PensionsDec 14 2017

Opperman brands Waspi problem fix 'pension inequality'

twitter-iconfacebook-iconlinkedin-iconmail-iconprint-icon
Search supported by
Opperman brands Waspi problem fix 'pension inequality'

The pension minister has dismissed calls to help women affect by an increase in the state pension age, saying it would increase inequality.

Guy Opperman, minister for pensions and financial inclusion, said today (14 December) at the Parliament that providing full transitional state pension arrangements to women born in the 1950s would potentially increase inequality.

The debate took place in the House of Commons, after a second petition from the Women Against State Pension Inequality (Waspi) movement on this matter.

Mr Opperman said: “Full compensation would represent a cost of over £77bn to the public purse.

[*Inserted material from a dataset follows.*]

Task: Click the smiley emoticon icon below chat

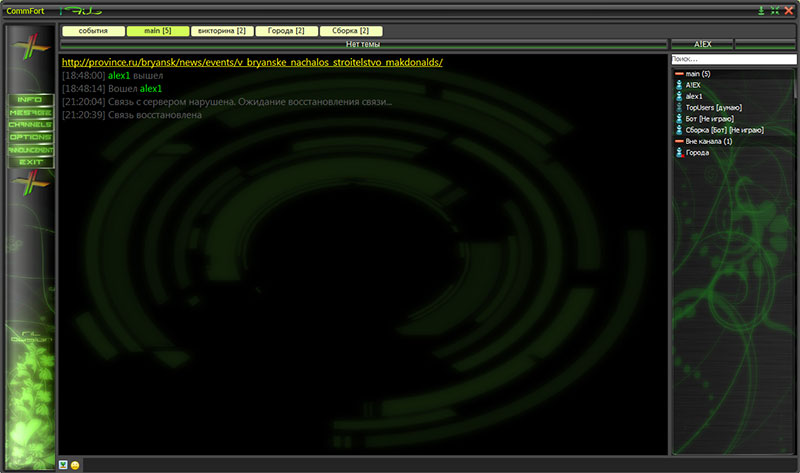Action: 75,465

“These changes would require new legislation, which could mean an inequality potentially being created between men and women.”

Waspi claims that while the 1995 Conservative government's Pension Act included plans to increase the women’s state pension age to 65 – the same as men's – the changes were implemented unfairly, with little or no personal notice.

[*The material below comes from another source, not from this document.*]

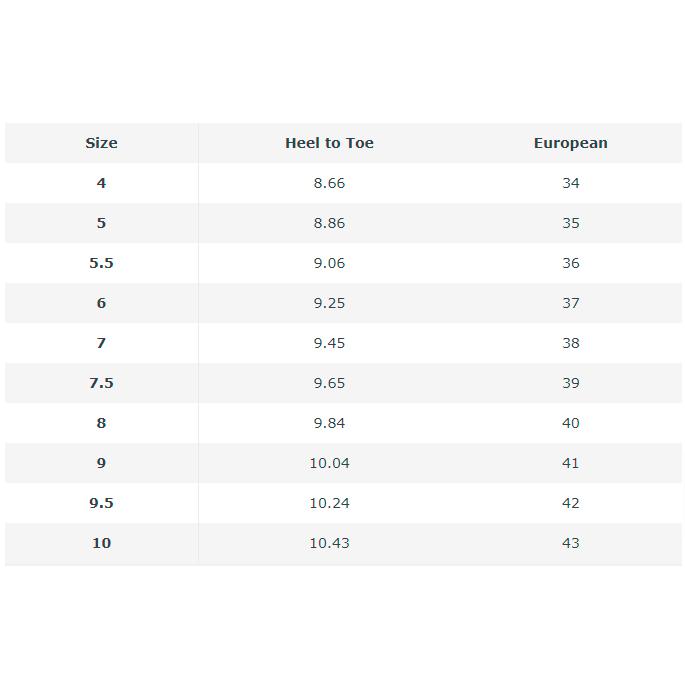Click the 8.66 heel to toe value
This screenshot has width=685, height=685.
tap(329, 183)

The group also claimed the changes were implemented faster than promised with the 2011 Pension Act and left women with no time to make alternative plans, leading to devastating consequences.

Mr Opperman justified the increases in the state pension.

He said: “The decisions considering the rise in state pension age by consecutive governments were reached by reasons of equality legislation, increased life expectancy and the sustainability of the state pension.”

The petition, launched by Labour MP Grahame Morris’, had very similar terms to the first request launched by Waspi and discussed in Parliament last year.

He said: “We are creating an unnecessary generation of women many of them relying on food banks, some of whom forced to sell their homes and forced to rely on the benefits system, [this] is degrading for them.

“There are things that the government and the minister could do immediately, [such as] immediately extending pension credit to the group. It would cost £800m.”

In November, it was revealed that the Parliamentary and Health Services Ombudsman has intervened to speed up responses to complaints from Waspi against the Department for Work & Pensions (DWP), regarding what they call an inadequate communication of changes to the state pension age.